Денис Козлов - «Странная война» в Черном море (август-октябрь 1914 года)
Весьма красочное описание самоотверженной атаки 1-го дивизиона принадлежит перу писателя русского морского зарубежья капитана II ранга А.П. Лукина:
«Это был потрясающий момент. В черных клубах валившего из всех труб дыма, в кипящих бурунах своего бешеного хода, с выдвинутыми за борт, в сторону врага, минными аппаратами, неслись четыре (так в оригинале, правильно три. — Д. К.) миноносца. В дыму белели их стеньговые флаги… Огромный тяжелый силуэт дредноута все ближе и ближе…Он видит атаку, но не открывает еще огня. Выжидает, чтобы лучше и вернее поразить врага. Его орудия взяли миноносец на прицел. Еще мгновенье, и он откроет по ним ураганный огонь. Опасность грозная. Притаившиеся у аппаратов люди… напряженно ждут условленной сирены минного залпа с флагманского миноносца…»{217}.

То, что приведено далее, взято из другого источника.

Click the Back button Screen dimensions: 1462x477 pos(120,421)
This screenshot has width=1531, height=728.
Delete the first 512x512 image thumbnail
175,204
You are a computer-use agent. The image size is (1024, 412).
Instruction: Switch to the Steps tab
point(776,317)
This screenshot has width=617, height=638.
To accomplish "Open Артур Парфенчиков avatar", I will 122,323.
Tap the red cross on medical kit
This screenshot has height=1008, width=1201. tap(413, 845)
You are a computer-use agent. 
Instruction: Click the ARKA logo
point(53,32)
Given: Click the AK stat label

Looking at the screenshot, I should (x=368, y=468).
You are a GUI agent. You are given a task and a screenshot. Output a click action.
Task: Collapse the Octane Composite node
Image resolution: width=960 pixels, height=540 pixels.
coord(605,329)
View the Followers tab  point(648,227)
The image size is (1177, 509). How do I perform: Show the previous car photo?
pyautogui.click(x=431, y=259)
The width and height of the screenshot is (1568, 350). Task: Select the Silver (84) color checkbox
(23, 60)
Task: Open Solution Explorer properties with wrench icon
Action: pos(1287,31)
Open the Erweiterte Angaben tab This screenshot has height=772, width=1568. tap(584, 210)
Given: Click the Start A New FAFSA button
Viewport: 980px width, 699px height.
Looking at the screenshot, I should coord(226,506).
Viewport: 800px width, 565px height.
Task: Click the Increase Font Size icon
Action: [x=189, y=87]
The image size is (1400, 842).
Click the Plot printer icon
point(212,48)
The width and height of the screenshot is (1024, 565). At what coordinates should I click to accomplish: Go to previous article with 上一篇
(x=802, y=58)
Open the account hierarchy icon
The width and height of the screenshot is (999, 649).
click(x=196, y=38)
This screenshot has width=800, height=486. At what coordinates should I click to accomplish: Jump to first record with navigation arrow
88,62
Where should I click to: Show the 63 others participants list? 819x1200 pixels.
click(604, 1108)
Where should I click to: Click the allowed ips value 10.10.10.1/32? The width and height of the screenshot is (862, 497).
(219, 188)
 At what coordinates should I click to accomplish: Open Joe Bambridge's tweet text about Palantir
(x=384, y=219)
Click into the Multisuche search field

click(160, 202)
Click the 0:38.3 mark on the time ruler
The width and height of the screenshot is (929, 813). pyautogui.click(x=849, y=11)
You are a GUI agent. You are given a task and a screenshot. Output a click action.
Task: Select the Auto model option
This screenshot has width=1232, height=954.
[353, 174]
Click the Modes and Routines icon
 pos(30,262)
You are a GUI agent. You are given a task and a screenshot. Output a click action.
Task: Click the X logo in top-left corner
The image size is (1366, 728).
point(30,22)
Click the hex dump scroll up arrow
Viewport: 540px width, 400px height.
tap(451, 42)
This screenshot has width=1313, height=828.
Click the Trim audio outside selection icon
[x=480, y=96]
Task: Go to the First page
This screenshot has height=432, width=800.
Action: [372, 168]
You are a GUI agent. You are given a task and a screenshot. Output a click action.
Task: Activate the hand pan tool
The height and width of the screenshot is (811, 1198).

Эскадренный миноносец «Лейтенант Пущин» — флагманский корабль начальника 1-го дивизиона в бою с «Гебеном» 16 (29) октября 1914 г.Здесь уместно вспомнить о том, что дневные атаки тяжелых боевых кораблей минами Уайтхеда справедливо считались накануне и в годы Великой войны делом безнадежным. Так, А.В. Колчак в своей программной статье «Какой нужен России флот» (1908 г.) назвал таковые попытки «совершенно немыслимыми», за исключением разве что случаев «эксплуатации победы», когда целью миноносцев могут стать «ослабленные артиллерийским боем суда»{218}. Действительно, нехитрое сопоставление максимальной дальности хода торпед того времени (не более 30 кабельтовых) и радиуса досягаемости противоминной артиллерии линкоров и крейсеров (до 80 кабельтовых) показывает, что при сближении на дистанцию торпедного залпа даже 30-узловому миноносцу приходилось от 5-7 минут до часа (в зависимости от исходной позиции по курсовому углу цели) оставаться беззащитной мишенью для неприятельской артиллерии.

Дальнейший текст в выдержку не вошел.